Data records:
##########

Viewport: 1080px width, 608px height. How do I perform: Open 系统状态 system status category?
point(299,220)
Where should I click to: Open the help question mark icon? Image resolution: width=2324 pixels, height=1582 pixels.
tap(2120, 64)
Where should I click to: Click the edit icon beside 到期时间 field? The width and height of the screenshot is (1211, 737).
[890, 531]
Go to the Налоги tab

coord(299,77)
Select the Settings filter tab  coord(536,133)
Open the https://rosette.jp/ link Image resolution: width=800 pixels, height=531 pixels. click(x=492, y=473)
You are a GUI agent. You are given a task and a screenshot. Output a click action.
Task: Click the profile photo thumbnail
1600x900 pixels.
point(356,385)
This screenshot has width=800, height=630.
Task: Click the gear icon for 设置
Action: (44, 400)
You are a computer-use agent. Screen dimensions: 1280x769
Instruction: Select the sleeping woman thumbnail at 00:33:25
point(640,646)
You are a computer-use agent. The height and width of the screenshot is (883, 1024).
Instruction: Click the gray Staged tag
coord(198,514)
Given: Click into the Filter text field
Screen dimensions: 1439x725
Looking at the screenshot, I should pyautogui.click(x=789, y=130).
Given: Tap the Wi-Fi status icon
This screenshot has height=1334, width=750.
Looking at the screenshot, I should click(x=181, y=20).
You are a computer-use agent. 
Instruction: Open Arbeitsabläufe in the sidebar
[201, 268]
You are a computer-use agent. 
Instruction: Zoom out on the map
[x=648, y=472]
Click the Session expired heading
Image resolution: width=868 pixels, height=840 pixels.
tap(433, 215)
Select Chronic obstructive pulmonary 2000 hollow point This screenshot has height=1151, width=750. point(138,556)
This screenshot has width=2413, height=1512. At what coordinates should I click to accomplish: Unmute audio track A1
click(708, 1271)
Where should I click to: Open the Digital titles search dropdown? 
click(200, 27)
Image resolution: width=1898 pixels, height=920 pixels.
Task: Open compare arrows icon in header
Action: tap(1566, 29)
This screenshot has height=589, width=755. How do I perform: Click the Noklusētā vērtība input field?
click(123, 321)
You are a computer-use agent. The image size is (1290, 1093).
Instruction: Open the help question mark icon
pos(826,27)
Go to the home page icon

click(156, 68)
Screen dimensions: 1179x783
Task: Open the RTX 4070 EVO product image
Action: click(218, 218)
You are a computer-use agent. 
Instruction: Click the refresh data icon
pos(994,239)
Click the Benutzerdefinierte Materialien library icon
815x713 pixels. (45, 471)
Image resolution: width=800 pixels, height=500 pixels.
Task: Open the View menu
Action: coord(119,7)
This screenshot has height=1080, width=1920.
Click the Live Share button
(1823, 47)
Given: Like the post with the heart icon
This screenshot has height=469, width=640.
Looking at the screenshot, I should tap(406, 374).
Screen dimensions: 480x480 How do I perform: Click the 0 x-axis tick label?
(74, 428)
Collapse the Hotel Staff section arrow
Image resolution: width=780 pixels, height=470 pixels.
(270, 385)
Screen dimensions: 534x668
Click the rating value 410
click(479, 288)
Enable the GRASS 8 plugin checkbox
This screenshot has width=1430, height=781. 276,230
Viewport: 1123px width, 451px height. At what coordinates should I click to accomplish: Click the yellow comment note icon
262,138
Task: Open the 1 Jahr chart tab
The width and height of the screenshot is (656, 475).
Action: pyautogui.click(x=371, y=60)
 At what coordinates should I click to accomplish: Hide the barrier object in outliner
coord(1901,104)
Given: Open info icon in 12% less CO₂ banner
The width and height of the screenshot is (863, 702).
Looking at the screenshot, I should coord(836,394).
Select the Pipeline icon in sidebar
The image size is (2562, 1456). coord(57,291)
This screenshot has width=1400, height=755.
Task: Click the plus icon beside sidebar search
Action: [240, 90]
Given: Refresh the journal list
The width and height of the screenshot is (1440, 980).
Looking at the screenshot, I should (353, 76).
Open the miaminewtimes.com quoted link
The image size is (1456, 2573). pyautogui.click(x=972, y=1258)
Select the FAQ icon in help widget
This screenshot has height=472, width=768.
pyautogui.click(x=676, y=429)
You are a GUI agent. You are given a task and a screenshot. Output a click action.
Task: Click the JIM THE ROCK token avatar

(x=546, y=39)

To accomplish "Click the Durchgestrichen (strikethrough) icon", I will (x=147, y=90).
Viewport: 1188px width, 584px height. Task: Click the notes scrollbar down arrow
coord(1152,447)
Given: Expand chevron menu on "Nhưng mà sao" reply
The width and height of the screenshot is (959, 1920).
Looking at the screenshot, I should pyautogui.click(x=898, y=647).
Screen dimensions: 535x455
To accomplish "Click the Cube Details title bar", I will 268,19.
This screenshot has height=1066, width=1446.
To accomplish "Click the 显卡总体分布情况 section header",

##########

Print the data above verbatim, line for line.

* [The solution]:
Viewport: 1080px width, 608px height. How do I perform: Open 系统状态 system status category?
point(299,220)
Where should I click to: Open the help question mark icon? Image resolution: width=2324 pixels, height=1582 pixels.
tap(2120, 64)
Where should I click to: Click the edit icon beside 到期时间 field? The width and height of the screenshot is (1211, 737).
[890, 531]
Go to the Налоги tab

coord(299,77)
Select the Settings filter tab  coord(536,133)
Open the https://rosette.jp/ link Image resolution: width=800 pixels, height=531 pixels. click(x=492, y=473)
You are a GUI agent. You are given a task and a screenshot. Output a click action.
Task: Click the profile photo thumbnail
1600x900 pixels.
point(356,385)
This screenshot has width=800, height=630.
Task: Click the gear icon for 设置
Action: (44, 400)
You are a computer-use agent. Screen dimensions: 1280x769
Instruction: Select the sleeping woman thumbnail at 00:33:25
point(640,646)
You are a computer-use agent. The height and width of the screenshot is (883, 1024).
Instruction: Click the gray Staged tag
coord(198,514)
Given: Click into the Filter text field
Screen dimensions: 1439x725
Looking at the screenshot, I should pyautogui.click(x=789, y=130).
Given: Tap the Wi-Fi status icon
This screenshot has height=1334, width=750.
Looking at the screenshot, I should click(x=181, y=20).
You are a computer-use agent. 
Instruction: Open Arbeitsabläufe in the sidebar
[201, 268]
You are a computer-use agent. 
Instruction: Zoom out on the map
[x=648, y=472]
Click the Session expired heading
Image resolution: width=868 pixels, height=840 pixels.
tap(433, 215)
Select Chronic obstructive pulmonary 2000 hollow point This screenshot has height=1151, width=750. point(138,556)
This screenshot has width=2413, height=1512. At what coordinates should I click to accomplish: Unmute audio track A1
click(708, 1271)
Where should I click to: Open the Digital titles search dropdown? 
click(200, 27)
Image resolution: width=1898 pixels, height=920 pixels.
Task: Open compare arrows icon in header
Action: tap(1566, 29)
This screenshot has height=589, width=755. How do I perform: Click the Noklusētā vērtība input field?
click(123, 321)
You are a computer-use agent. The image size is (1290, 1093).
Instruction: Open the help question mark icon
pos(826,27)
Go to the home page icon

click(156, 68)
Screen dimensions: 1179x783
Task: Open the RTX 4070 EVO product image
Action: click(218, 218)
You are a computer-use agent. 
Instruction: Click the refresh data icon
pos(994,239)
Click the Benutzerdefinierte Materialien library icon
815x713 pixels. (45, 471)
Image resolution: width=800 pixels, height=500 pixels.
Task: Open the View menu
Action: coord(119,7)
This screenshot has height=1080, width=1920.
Click the Live Share button
(1823, 47)
Given: Like the post with the heart icon
This screenshot has height=469, width=640.
Looking at the screenshot, I should tap(406, 374).
Screen dimensions: 480x480 How do I perform: Click the 0 x-axis tick label?
(74, 428)
Collapse the Hotel Staff section arrow
Image resolution: width=780 pixels, height=470 pixels.
(270, 385)
Screen dimensions: 534x668
Click the rating value 410
click(479, 288)
Enable the GRASS 8 plugin checkbox
This screenshot has width=1430, height=781. 276,230
Viewport: 1123px width, 451px height. At what coordinates should I click to accomplish: Click the yellow comment note icon
262,138
Task: Open the 1 Jahr chart tab
The width and height of the screenshot is (656, 475).
Action: pyautogui.click(x=371, y=60)
 At what coordinates should I click to accomplish: Hide the barrier object in outliner
coord(1901,104)
Given: Open info icon in 12% less CO₂ banner
The width and height of the screenshot is (863, 702).
Looking at the screenshot, I should coord(836,394).
Select the Pipeline icon in sidebar
The image size is (2562, 1456). coord(57,291)
This screenshot has width=1400, height=755.
Task: Click the plus icon beside sidebar search
Action: [240, 90]
Given: Refresh the journal list
The width and height of the screenshot is (1440, 980).
Looking at the screenshot, I should (353, 76).
Open the miaminewtimes.com quoted link
The image size is (1456, 2573). pyautogui.click(x=972, y=1258)
Select the FAQ icon in help widget
This screenshot has height=472, width=768.
pyautogui.click(x=676, y=429)
You are a GUI agent. You are given a task and a screenshot. Output a click action.
Task: Click the JIM THE ROCK token avatar

(x=546, y=39)

To accomplish "Click the Durchgestrichen (strikethrough) icon", I will (x=147, y=90).
Viewport: 1188px width, 584px height. Task: Click the notes scrollbar down arrow
coord(1152,447)
Given: Expand chevron menu on "Nhưng mà sao" reply
The width and height of the screenshot is (959, 1920).
Looking at the screenshot, I should pyautogui.click(x=898, y=647).
Screen dimensions: 535x455
To accomplish "Click the Cube Details title bar", I will 268,19.
This screenshot has height=1066, width=1446.
To accomplish "Click the 显卡总体分布情况 section header",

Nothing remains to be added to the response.